## [DOCUMENT]
PERHAPS IT IS TIME YOU PROFILE CRAFTY AGAIN.

Previous run you did must have been 10 years ago or so
that you guess it is needing 50% system time for its
evaluation.

The position where evaluation takes most system time is
the opening of course. A long profile run from there
is most 'lucky' from crafty's viewpoint.

No way i can let it eat more than 42% of the system time
for *all* the evaluation functions together.

Note that the pawn structure eats very little system time here.

Perhaps taking many MBs for pawnhashtable size is a bit big?

I took 96MB for hashtable and 12MB for pawntable or so.

In short in the far endgame it'll be more like 20% of the system
time going to evaluation.

Note that this was a parallel compile, but not a parallel run. So
in reality some overhead is wasted to that too, but i see that as
a loss everyone loses anyway.

>On June 05, 2002 at 13:32:52, Vincent Diepeveen wrote:
>
>>On June 05, 2002 at 04:17:12, Bas Hamstra wrote:
>>
>>you forget to mention evaluation. Seems you guys forget
>>that chess is about evaluation of a position. You need
>>so much system time for SEE, Makemove and unmaking
>>moves that it seems you simply have *no time* for evaluation!
>>
>>If the capturing routine/SEE in qsearch is eating all of your system
>>time, then my advice is to NOT use a qsearch, but to use an evaluation
>>that directly estimates what you could possibly lose. Just 1 piece
>>of course. Remove that from the score then.
>>
>>That's a few clocks more and your thing gets a few million nodes a second,
>>but for sure searches 3 ply deeper.
>
>My results here are already well known.  Crafty spends nearly 50% of the total
>time in Evaluate() and its sub-functions.  SEE, etc are all very small parts.
>I see Evaluate range from a low of 33% of total search time to a high of just
>over 55%.  Note that in the profile code you have to look carefully to get
>all of the individual parts of Evaluate() and not just Evaluate() by itself.

## [STORED RECORDS]
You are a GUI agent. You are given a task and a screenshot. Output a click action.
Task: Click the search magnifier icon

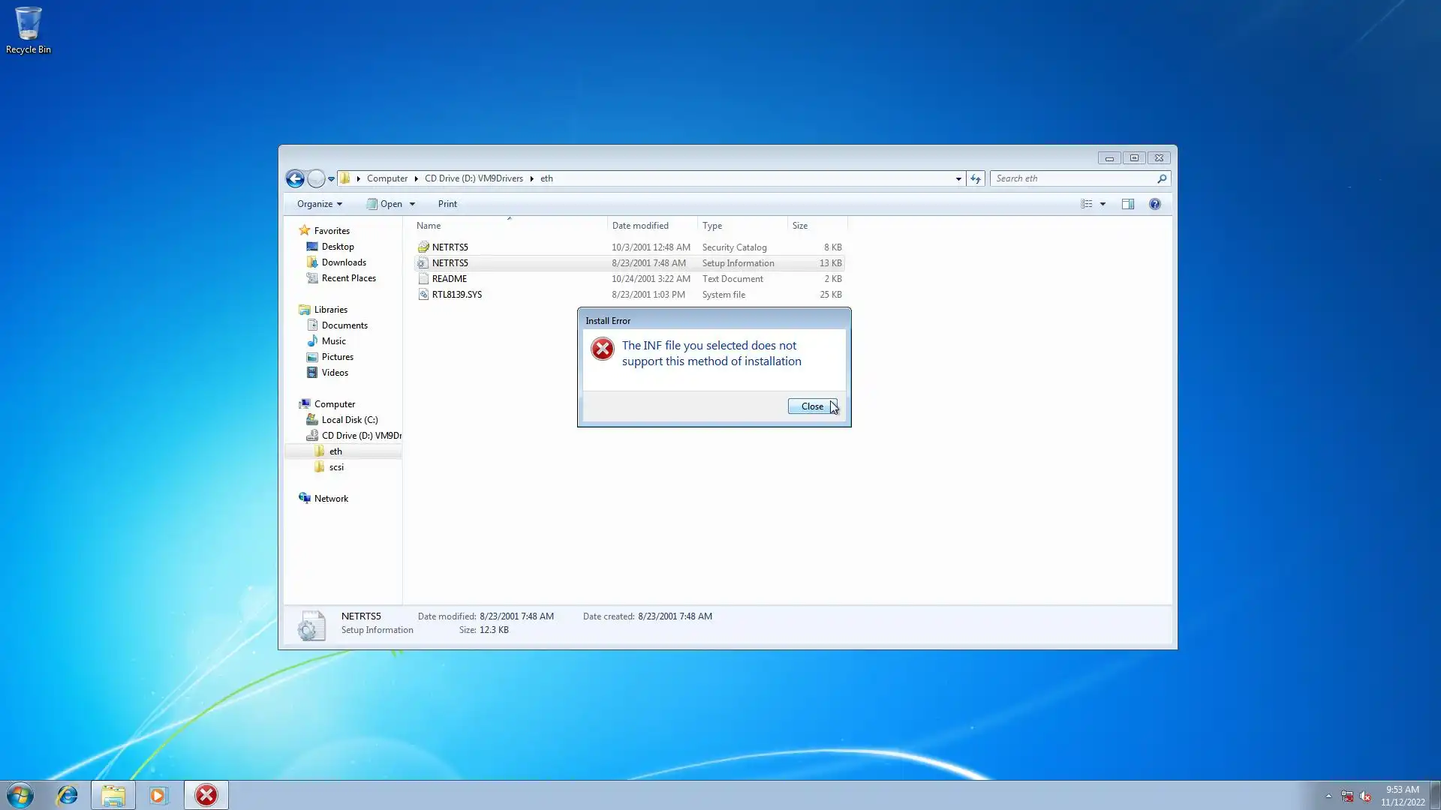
...
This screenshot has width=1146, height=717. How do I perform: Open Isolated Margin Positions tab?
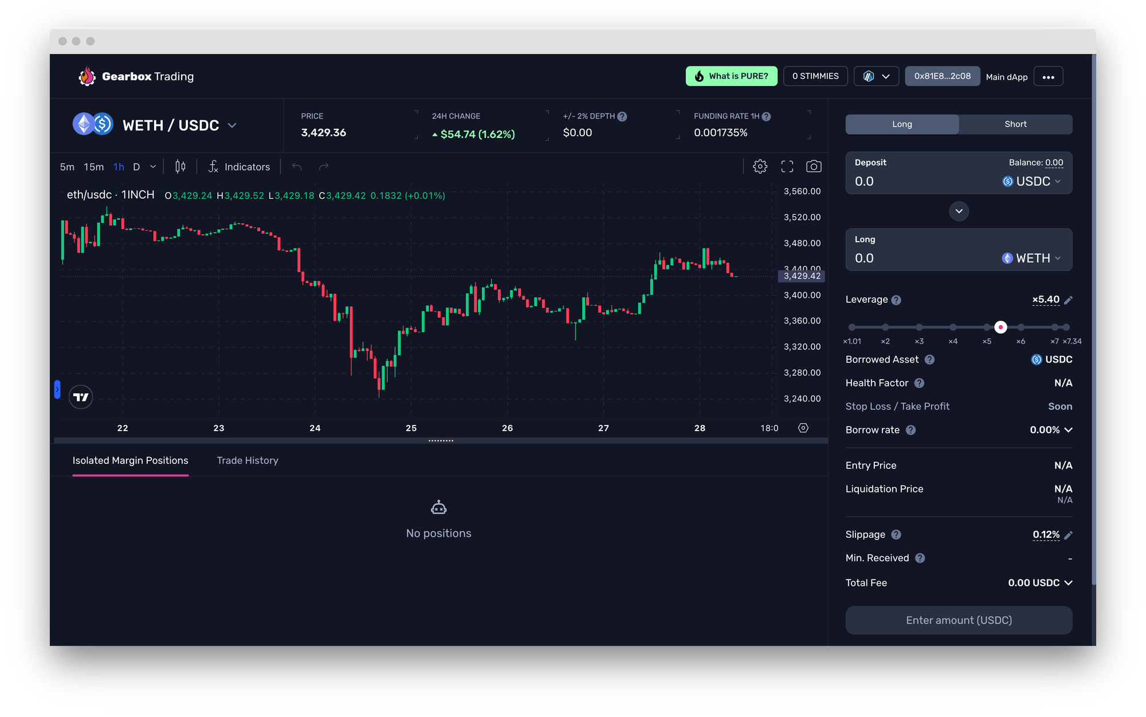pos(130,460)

## [TASK PROMPT]
Continue the forum post about profiling Crafty's evaluation time from the point where it stops.

## [ANSWER TO THE TASK]
>
>
>
>>
>>>On June 04, 2002 at 20:31:41, Robert Hyatt wrote:
>>>
>>>>On June 04, 2002 at 18:01:03, Gian-Carlo Pascutto wrote:
>>>>
>>>>>On June 04, 2002 at 17:52:47, Dann Corbit wrote:
>>>>>
>>>>>>On June 04, 2002 at 16:28:39, Gian-Carlo Pascutto wrote:
>>>>>>
>>>>>>>On June 04, 2002 at 16:18:55, Gian-Carlo Pascutto wrote:
>>>>>>>
>>>>>>>>Because you are using a processor that is clocked at twice the clock
>>>>>>>>frequency?  Why compare a 1ghz processor to a (nearly) 2ghz processor
>>>>>>>>and conclude anything about efficiency there?  Is there anything that
>>>>>>>>suggests that the alpha is simply more "efficient"?  To justify that
>>>>>>>>clock frequency disparity?
>>>>>>>>
>>>>>>>>A machine twice as fast (clock freq) _should_ perform just as well as
>>>>>>>>a 64 bit machine at 1/2 the frequency...  Less would suggest that the
>>>>>>>>32 bit machine simply sucks badly.
>>>>>>>
>>>>>>>I don't agree with the validity of a clock-for-clock comparison,
>>>>>>>but if you want to do it anyway, I'll again point to Vincent's
>>>>>>>numbers:
>>>>>>>
>>>>>>>At the same clockspeed, Crafty only gets 33% faster on the 64-bits
>>>>>>>machine.
>>>>>>>
>>>>>>>When you read this, keep in mind that most applications get _more_
>>>>>>>than 33% faster on the 64-bits machine.
>>>>>>
>>>>>>All the new 64 bit chips in the discussion are pretty much beta stage right
>>>>>>now.
>>>>>
>>>>>Not true for the Alpha.
>>>>
>>>>Depends on the alpha being discussed.  DEC had processors beyond the 21264
>>>>running.  Although the 21264 was pretty good.  Dann was a bit off on the
>>>>performance as Tim Mann was running a 21264 at 600mhz and getting right at
>>>>1M nodes per second.  Mckinley is getting 1.5M at 1000mhz, so the alpha might
>>>>have a bit of an advantage still. but it is pretty small...
>>>>
>>>>Mckinley is only available to a select few.  21264's are fairly common.
>>>>Anything beyond that is not readily available...
>>>>
>>>>
>>>>>
>>>>>>So, I think that architecturally, it makes good sense to design for a 64 bit
>>>>>>system right now.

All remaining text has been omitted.